Athletes can participate in one of the association’s 11 sports. Some require special equipment, others do not. All that is needed for tandem cycling is good communication between the blind person and the sighted partner. Blind skiers may either listen to the voice commands of a guide signaling a turn or stop, or they may ski attached to the guide by holding hands or poles.
During his sailing season, Chao, who lives in Newton, Mass., practices at least twice a week for three hours at a time. His crew consists of another blind sailor and two sighted sailors whose roles are to plan the race’s tactics and intervene if there is an immediate danger of collision.
The key to a crew’s success is communication, Chao said. He must rely on all of his senses on the water. Chao determines how close the other boats are to him by listening to their movement through the water and the luff of their sails.
“It’s not 100 percent accurate, but I can hear whether we are keeping pace with them, passing them—hopefully—or whether they are passing us,” he said.
At the same time, Chao is thinking about how he will tack (turn the boat through the wind), round a weather mark or jibe (turning the boat downwind).
Chao, who was born premature, suffered a ruptured optic nerve after receiving too much oxygen in his incubator. Despite his disability, Chao says he has always been an active person, so he jumped at the chance to try sailing while in high school at the Perkins School for the Blind.
In the Montana wilderness, Jim Marks has also learned to rely on his own instincts and tune into his senses on the trail of elk. Marks, who grew up hunting, decided there was no reason to quit the sport after losing his sight at age 25 because of a genetic disorder.
He participates in every aspect of the hunt except actually pulling the trigger. Some blind hunters have learned to use a modified hunting rifle. The rifle allows a blind person to shoot while a sighted person aims and steadies the gun.
Marks doesn’t feel the rifle is accurate enough to kill a target on the first shot, which he considers a hunter’s duty.

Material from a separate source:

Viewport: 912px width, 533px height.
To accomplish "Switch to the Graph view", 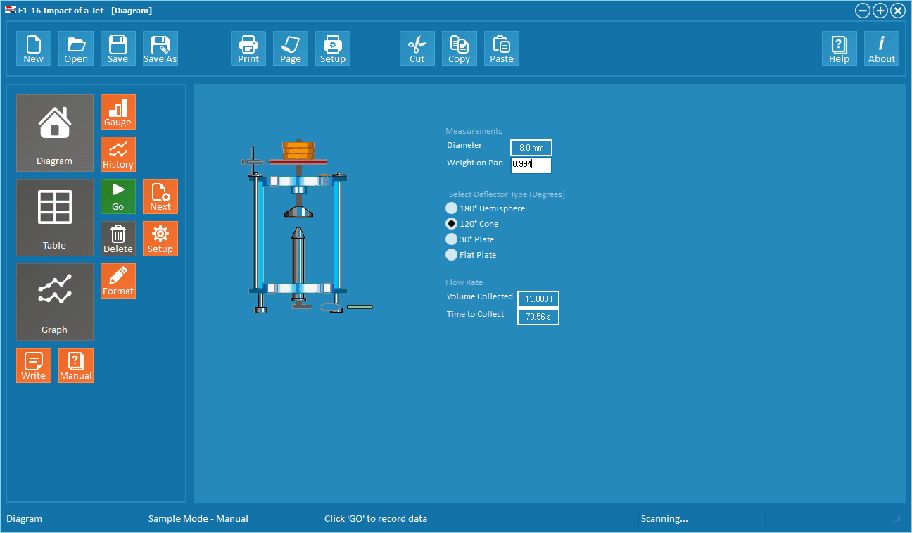I will point(55,301).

But, for Marks, shooting is only a small part of hunting.
A typical day of hunting for Marks involves walking miles in the steep and rugged Montana countryside.
“I use a pair of trekking poles for mobility,” Marks said. “My urban long white cane would not last five minutes in the kind of terrain where elk hunting happens.”
Others, like John Flemming of Colton, Calif., are pushing the limits of extreme sports for the blind. Fleming, 61, has jumped from planes more than 500 times since a degenerative eye disorder took his eyesight. When he does solo jumps, he relies on a two-way radio to tell him when to pull the parachute and where to land.
It has taken Chao years of practice to hone his sailing confidence. Now, his team’s skill level is such that they can compete against both blind and sighted sailors.
“They don’t give us any breaks,” Chao said. And that’s just how he likes it.